シャープが電子機器の受託製造世界最大手の台湾・鴻海精密工業と資本業務提携する事を発表した。それを受けて、東京株式市場ではシャープの株価はストップ高買い気配を続けている。
シャープ <6753> が買い人気化し、ストップ高買い気配。27日にEMS(電子機器の受託生産サービス)で世界最大手の台湾の鴻海精密工業と資本・業務提携すると発表し、好感された。 5月から2013年3月までに実施する第三者割当増資を鴻海グループが引き受ける。鴻海グループは約10%の株式を取得し、筆頭株主になる。シャープの堺工場にも約46%を出資して、同工場の生産量の約半数を引き受ける。シャープは1300億円を調達して財務基盤を強化する。
少なくとも市場は好感を持って今回の提携を受け止めたと思う。
無理もない、先月アゴラにシャープに観る一本足打法の終焉を投稿したが、2900億円という巨額赤字は経営の屋台骨を揺るがすには充分な数字である。出血多量に依るショック死を危惧し株価が下がり続けたのは当然である。

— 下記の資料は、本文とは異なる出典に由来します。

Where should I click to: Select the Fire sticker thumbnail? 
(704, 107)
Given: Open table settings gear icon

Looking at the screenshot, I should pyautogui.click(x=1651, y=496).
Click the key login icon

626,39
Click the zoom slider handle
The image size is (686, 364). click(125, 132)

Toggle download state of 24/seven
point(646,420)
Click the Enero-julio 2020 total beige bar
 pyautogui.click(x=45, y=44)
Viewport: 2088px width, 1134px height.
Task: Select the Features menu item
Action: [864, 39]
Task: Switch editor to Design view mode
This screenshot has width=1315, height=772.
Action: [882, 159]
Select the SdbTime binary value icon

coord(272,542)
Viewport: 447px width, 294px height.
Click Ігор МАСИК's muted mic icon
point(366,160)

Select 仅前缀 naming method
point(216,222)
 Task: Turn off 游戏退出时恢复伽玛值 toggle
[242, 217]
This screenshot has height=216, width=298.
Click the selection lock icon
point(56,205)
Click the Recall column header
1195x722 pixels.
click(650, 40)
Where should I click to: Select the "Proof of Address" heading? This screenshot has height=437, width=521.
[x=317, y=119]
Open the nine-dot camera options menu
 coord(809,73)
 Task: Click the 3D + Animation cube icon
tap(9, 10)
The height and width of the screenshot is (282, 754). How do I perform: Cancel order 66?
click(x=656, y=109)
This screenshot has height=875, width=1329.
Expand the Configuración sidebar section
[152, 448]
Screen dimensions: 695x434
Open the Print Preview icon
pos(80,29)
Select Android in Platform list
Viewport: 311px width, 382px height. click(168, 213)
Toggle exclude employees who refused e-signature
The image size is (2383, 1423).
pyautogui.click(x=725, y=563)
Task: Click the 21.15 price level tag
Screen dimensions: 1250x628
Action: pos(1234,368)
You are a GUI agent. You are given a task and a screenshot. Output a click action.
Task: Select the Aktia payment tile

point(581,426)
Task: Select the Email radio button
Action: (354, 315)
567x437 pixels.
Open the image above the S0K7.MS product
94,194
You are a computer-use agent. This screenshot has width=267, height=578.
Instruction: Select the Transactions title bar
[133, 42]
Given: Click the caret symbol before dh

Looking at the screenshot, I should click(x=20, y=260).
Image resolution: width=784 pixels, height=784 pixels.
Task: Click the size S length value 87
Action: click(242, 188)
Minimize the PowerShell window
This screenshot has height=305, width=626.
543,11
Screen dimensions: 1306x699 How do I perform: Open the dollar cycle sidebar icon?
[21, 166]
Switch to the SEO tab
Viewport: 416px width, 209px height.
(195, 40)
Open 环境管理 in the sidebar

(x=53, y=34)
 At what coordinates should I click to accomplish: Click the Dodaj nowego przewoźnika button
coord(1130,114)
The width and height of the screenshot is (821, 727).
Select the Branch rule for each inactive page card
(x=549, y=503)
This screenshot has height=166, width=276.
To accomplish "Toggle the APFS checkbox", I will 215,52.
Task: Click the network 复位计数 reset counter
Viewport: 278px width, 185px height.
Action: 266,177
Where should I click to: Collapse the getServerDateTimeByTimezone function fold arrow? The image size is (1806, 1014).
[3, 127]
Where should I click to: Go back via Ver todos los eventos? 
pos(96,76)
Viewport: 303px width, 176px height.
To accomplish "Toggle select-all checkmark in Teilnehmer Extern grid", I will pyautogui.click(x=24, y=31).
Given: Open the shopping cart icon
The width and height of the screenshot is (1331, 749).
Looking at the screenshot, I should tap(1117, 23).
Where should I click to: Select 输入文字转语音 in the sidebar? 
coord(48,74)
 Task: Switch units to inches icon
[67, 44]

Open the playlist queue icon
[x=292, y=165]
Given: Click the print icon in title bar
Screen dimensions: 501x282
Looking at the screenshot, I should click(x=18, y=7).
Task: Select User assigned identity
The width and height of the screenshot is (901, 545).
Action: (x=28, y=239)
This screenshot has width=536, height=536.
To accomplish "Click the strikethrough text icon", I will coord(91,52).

更には堺の最新工場の減価償却が終わっておらず、稼働率が5割を切っているとの事であるから来期は巨額の減損処理に迫られる事になる所であった。何としても止血をする必要があった訳である。
今回の業務提携により、喫緊課題の「止血」と「輸血」の両方が解決する事となる。
27日発表された合意条件によると、シャープは鴻海精密工業やフォクスコン・テクノロジーなど鴻海グループを割当先にした第三者割当増資を実施する。新株発行額は669億1000万円。また、鴻海グループは、660億円でシャープ堺工場の運営主体シャープディスプレイプロダクトのシャープ持ち分(92.96%)の半分を引き取る。
シャープは確かに急場を凌ぐ事には何とか成功しそうである。しかしながら、これは飽く迄「応急処置」に過ぎない。生き残りの為には根本的な体質改善が必要なのである。
過去20年間同社が求められたものは、高度な技術開発を基盤とする魅力ある商品の市場への投入。価格競争力のある生産体制の構築。世界で勝負出来るブランド力の構築。と言った所であったと推測する。
厳しく言ってしまえば、何れも中途半端な結果になったのではないだろうか?
しかしながら、今回鴻海精密工業が同社の筆頭株主になった事で、従来の様な停滞、足踏みは許されないと思う。「企業ドメイン」の絞り込みを厳しく命じられる筈である。
事実、鴻海精密工業、郭台銘董事長は早くも下記の如きメッセージを寄せている。
「日本は消費者向け電子機器メーカーの役割から脱却し、高度な技術開発と国際的なブランド力構築という新しい役割を引き受ける」。鴻海の郭台銘董事長がこの日の会見に合わせ、こんなビデオレターを寄せたように、日本メーカーにはテレビビジネスの一段の見直しが求められている。
シャープが今回の提携をきっかけに、時代に即した企業に再生出来るか否かが、今後、他の国内家電メーカー将来を占う試金石になる様な気がする。